Colocando quem produz de joelhos

Publicado em 03 de Agosto de 2026

Para quem se diz entendedor de política nacional, saber que Lula é membro fundador do Foro de São Paulo e foi parabenizado pelas FARC e por membros prestigiados do Foro a cada vitória eleitoral do partido no Brasil é o mínimo que se espera. Sem compreender a relação de Lula com o Foro de São Paulo e o projeto de integração bolivariana da América Latina, sua agenda parece desconexa, sem sentido e fruto da incompetência de operários que chegaram ao poder. Mas por que Lula ergueria refinarias na Bolívia, reformaria metrôs, construiria siderúrgicas na Venezuela e financiaria um gasoduto no Peru, se não fosse em nome do projeto de integração bolivariana e do senso de unidade política entre os membros fundadores do Foro de São Paulo?

A análise consensual da política interna padece de uma infantilidade crônica ao tratar as massivas transferências de riqueza para autocracias vizinhas via BNDES como meros erros gerenciais ou corrupção fisiológica. Tais atos executam, de forma deliberada, uma agenda supranacional estruturada para reconfigurar o poder no continente. O projeto de integração bolivariana está documentado pelos próprios promotores, e analisar o cenário doméstico ignorando essa engrenagem transnacional condena o país a marchar às cegas diante do desmonte de sua soberania.

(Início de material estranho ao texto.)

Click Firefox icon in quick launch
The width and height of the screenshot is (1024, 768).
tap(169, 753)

Sob fachadas democráticas, o Foro de São Paulo opera uma coordenação na qual partidos institucionais e organizações suprapartidárias armadas convergem em um mesmo plano político — como era visível na Venezuela, que mantinha a unidade de comando de Maduro por meio da instrumentalização de narcomilícias e exércitos irregulares. Essa simbiose consolida o paradigma do narcopoder, fundindo a governabilidade estatal à dinâmica operacional de cartéis e milícias transnacionais. Ao enfraquecer o controle de fronteiras e ceder infraestrutura sob o pretexto de cooperação regional, o território nacional é convertido em arrimo financeiro e logístico de um consórcio criminoso, esvaziando as prerrogativas do Estado-nação.

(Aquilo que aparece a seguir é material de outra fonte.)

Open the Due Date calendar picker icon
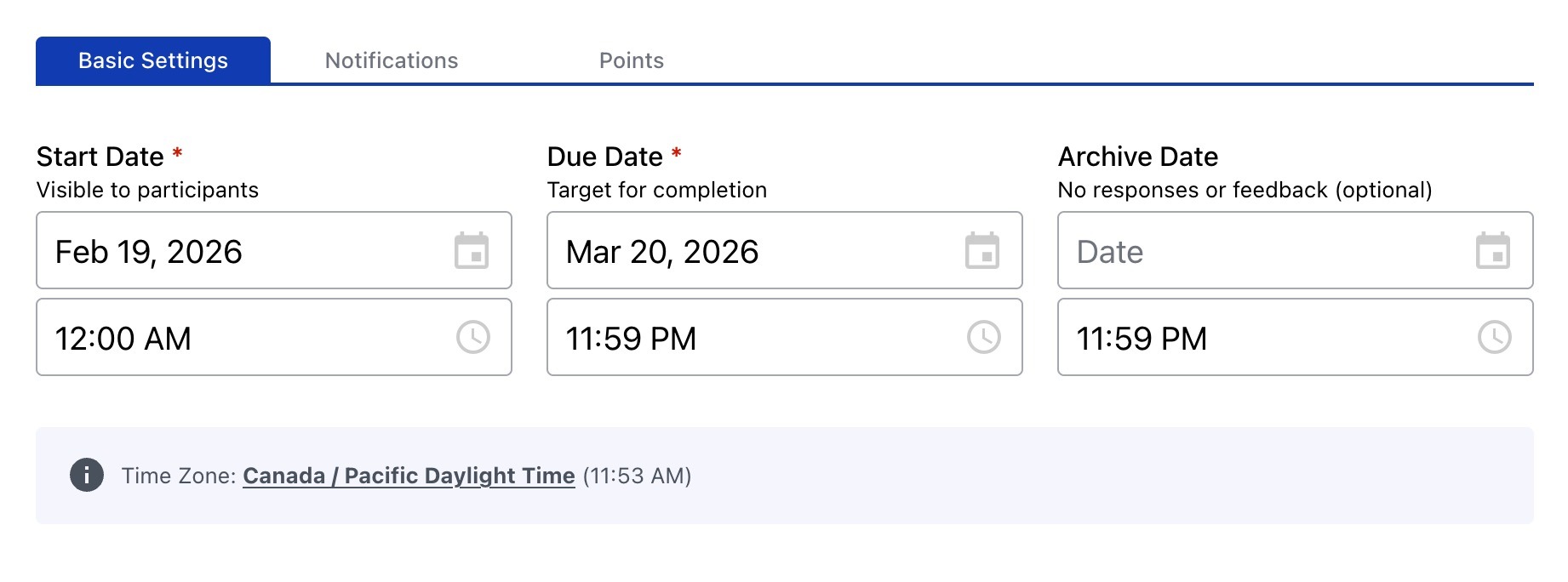 click(982, 251)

E, para garantir a manutenção desse modelo, é necessário o estrangulamento da autonomia econômica da nação, com todos os poderes produtivos feitos reféns do partido — necessitando de subsídios e favores dos governantes para competir e sobreviver —, e com as instituições políticas completamente aparelhadas. A asfixia da classe produtiva por meio de tributação gradativa sobre o consumo e a riqueza não representa ajustes por má gestão e muito menos desatinos de operários populistas que chegaram ao poder; é uma agenda, um projeto de poder petista.

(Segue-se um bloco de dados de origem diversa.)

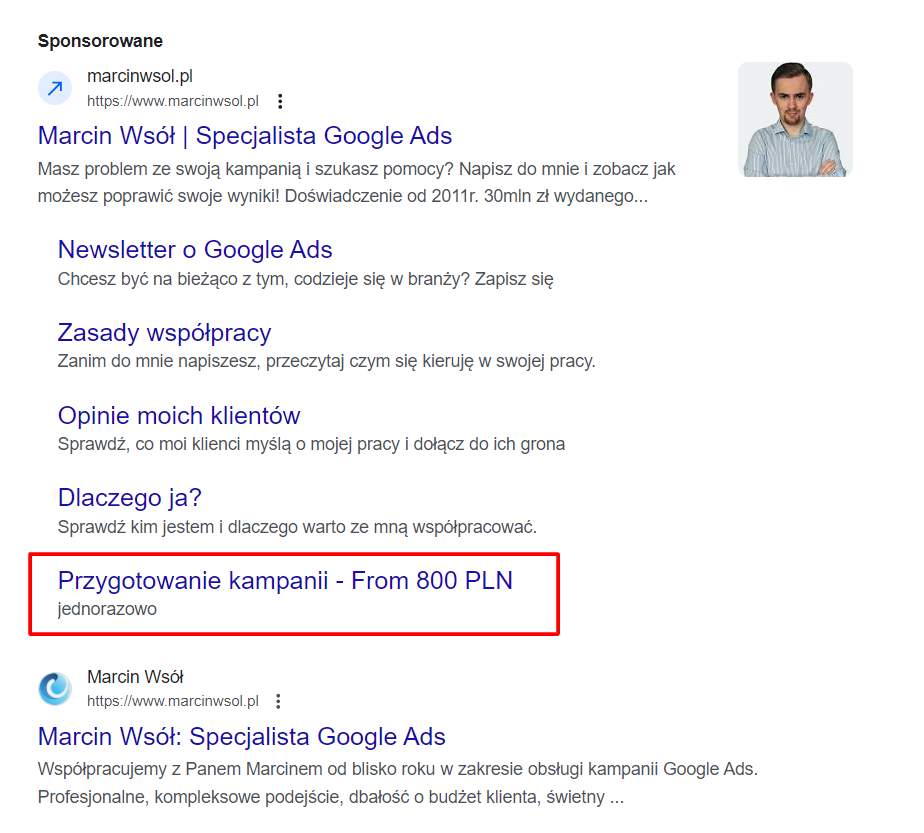Click the "Marcin Wsół" site name above organic result
This screenshot has height=833, width=924.
(x=135, y=677)
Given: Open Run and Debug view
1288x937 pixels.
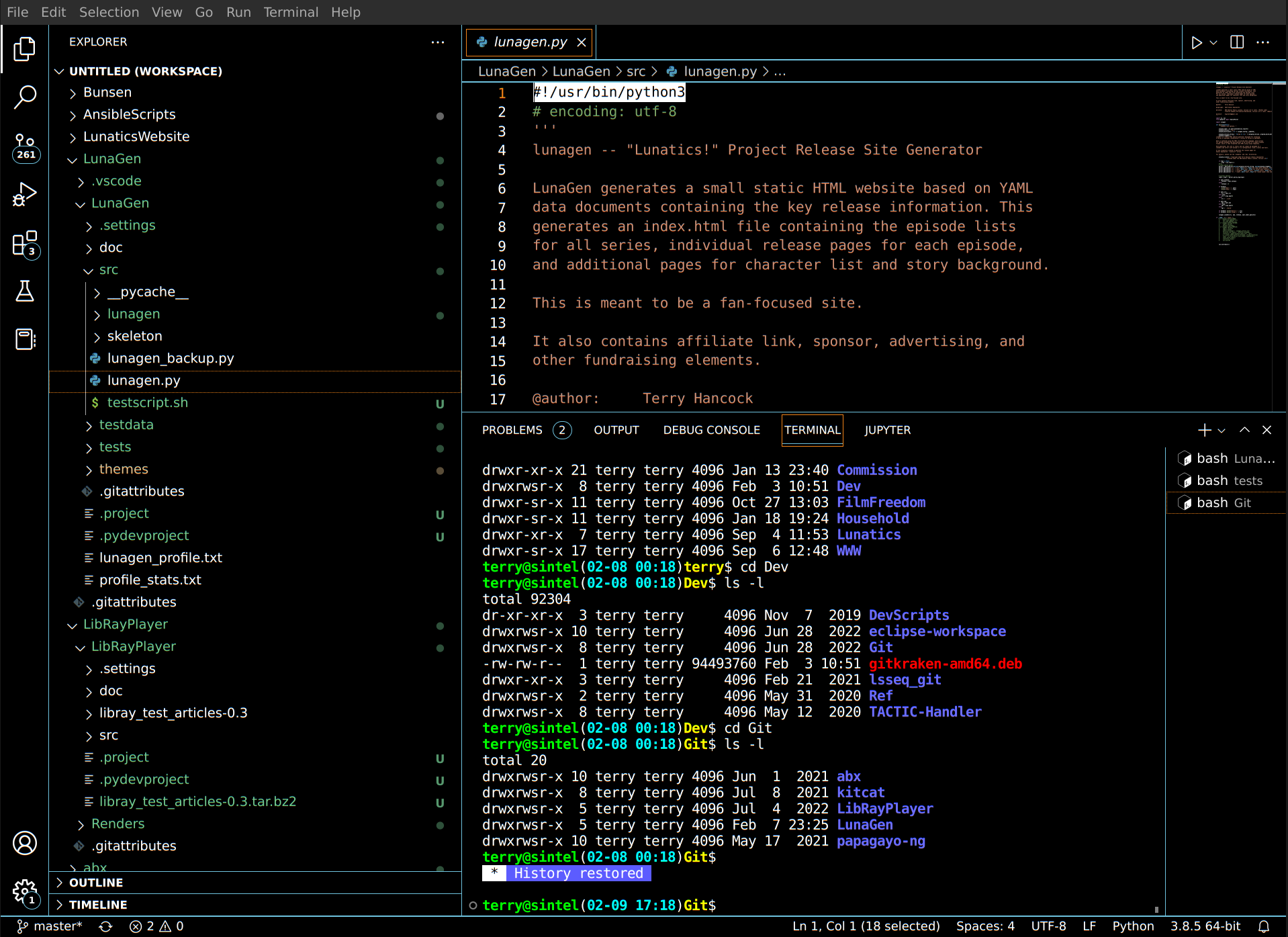Looking at the screenshot, I should (25, 195).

A forma como as instituições brasileiras vigiam e punem a classe média e produtiva é parte da agenda, que agora se encaminha para acumular poder suficiente para instrumentalizar todos os empreendimentos em território nacional ou mesmo inviabilizá-los.

Com o sistema de split payment – quando o sistema bancário ou a instituição de pagamentos separa automaticamente o valor correspondente aos tributos e o envia diretamente ao governo –, multas, taxações e demais sanções serão cobradas instantaneamente, com garantias frágeis de que o produtor poderá reaver o dinheiro em caso de abuso, erro administrativo ou mesmo perseguição.

O PT colocou o Brasil nesse caminho e, quanto mais essa agenda avança, menor é a margem de manobra que o empresariado tem diante do poder do partido.

No fim das contas, o grande sonho de Lula não é um país próspero, onde ele goza de ampla popularidade, mas ter o poder de transformar toda a classe empresarial em seu ativo de política internacional. Lula não vai parar enquanto toda a economia nacional não estiver aos seus pés.